═════ Material provided ═════
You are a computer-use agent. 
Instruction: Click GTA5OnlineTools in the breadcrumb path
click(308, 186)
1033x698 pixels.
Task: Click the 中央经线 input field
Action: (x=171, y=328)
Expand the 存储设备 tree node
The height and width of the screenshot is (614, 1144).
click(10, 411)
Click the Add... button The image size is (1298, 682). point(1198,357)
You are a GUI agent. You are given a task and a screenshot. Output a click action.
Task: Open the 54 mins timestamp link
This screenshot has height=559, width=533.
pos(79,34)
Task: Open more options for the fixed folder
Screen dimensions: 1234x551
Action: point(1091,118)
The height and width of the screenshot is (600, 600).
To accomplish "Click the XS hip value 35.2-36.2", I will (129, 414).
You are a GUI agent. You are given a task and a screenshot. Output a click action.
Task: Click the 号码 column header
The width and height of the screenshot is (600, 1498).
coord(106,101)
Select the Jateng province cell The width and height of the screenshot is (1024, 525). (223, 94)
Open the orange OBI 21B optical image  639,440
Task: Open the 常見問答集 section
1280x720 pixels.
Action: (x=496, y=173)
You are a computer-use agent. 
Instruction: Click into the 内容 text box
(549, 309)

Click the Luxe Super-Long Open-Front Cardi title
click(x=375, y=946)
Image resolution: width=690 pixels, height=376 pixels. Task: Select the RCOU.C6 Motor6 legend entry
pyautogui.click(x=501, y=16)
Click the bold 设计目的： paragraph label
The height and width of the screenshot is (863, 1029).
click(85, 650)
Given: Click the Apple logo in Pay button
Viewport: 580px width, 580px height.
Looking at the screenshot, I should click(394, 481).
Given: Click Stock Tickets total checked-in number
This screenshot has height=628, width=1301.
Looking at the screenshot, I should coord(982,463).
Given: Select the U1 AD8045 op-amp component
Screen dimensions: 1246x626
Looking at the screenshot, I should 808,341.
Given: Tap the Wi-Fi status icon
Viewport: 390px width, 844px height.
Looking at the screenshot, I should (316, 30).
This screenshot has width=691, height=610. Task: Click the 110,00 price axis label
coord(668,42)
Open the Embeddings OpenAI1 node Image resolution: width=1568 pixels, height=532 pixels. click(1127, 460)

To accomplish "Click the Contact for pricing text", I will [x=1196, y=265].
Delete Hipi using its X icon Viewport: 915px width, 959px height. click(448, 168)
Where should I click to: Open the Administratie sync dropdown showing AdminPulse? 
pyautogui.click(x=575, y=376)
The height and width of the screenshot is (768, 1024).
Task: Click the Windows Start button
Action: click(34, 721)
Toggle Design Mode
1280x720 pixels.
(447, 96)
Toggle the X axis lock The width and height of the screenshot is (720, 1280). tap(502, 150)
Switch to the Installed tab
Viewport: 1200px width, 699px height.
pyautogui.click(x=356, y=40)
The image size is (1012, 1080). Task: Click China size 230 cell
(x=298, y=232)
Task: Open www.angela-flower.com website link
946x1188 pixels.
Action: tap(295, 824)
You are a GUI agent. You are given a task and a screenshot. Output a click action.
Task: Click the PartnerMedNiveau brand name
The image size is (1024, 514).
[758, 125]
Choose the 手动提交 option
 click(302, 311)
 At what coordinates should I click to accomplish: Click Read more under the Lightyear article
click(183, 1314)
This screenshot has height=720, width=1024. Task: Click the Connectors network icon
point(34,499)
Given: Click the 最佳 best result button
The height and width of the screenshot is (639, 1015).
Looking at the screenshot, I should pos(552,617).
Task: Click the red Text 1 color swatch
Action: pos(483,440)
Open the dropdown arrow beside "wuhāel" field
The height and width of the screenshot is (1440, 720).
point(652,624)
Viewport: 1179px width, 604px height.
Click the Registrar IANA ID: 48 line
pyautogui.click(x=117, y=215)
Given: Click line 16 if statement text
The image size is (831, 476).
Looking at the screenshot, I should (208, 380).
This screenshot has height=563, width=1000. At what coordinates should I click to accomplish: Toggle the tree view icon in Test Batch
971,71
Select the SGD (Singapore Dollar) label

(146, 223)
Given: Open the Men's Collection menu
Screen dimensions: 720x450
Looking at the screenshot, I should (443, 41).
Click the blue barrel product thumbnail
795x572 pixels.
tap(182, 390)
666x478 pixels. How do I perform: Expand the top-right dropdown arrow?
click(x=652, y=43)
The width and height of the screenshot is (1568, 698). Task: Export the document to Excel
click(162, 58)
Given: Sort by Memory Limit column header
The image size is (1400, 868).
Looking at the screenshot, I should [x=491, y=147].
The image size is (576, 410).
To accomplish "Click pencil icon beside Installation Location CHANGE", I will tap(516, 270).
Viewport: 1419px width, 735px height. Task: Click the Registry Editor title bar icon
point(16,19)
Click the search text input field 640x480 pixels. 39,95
═════
**Task brief**
Using the records above, write out exactly the lines between the one holding "Task: Open www.angela-flower.com website link" and the one holding "Given: Click line 16 if statement text", inclusive; leave everything else out.

**Answer space**
Task: Open www.angela-flower.com website link
946x1188 pixels.
Action: tap(295, 824)
You are a GUI agent. You are given a task and a screenshot. Output a click action.
Task: Click the PartnerMedNiveau brand name
The image size is (1024, 514).
[758, 125]
Choose the 手动提交 option
 click(302, 311)
 At what coordinates should I click to accomplish: Click Read more under the Lightyear article
click(183, 1314)
This screenshot has height=720, width=1024. Task: Click the Connectors network icon
point(34,499)
Given: Click the 最佳 best result button
The height and width of the screenshot is (639, 1015).
Looking at the screenshot, I should pos(552,617).
Task: Click the red Text 1 color swatch
Action: pos(483,440)
Open the dropdown arrow beside "wuhāel" field
The height and width of the screenshot is (1440, 720).
point(652,624)
Viewport: 1179px width, 604px height.
Click the Registrar IANA ID: 48 line
pyautogui.click(x=117, y=215)
Given: Click line 16 if statement text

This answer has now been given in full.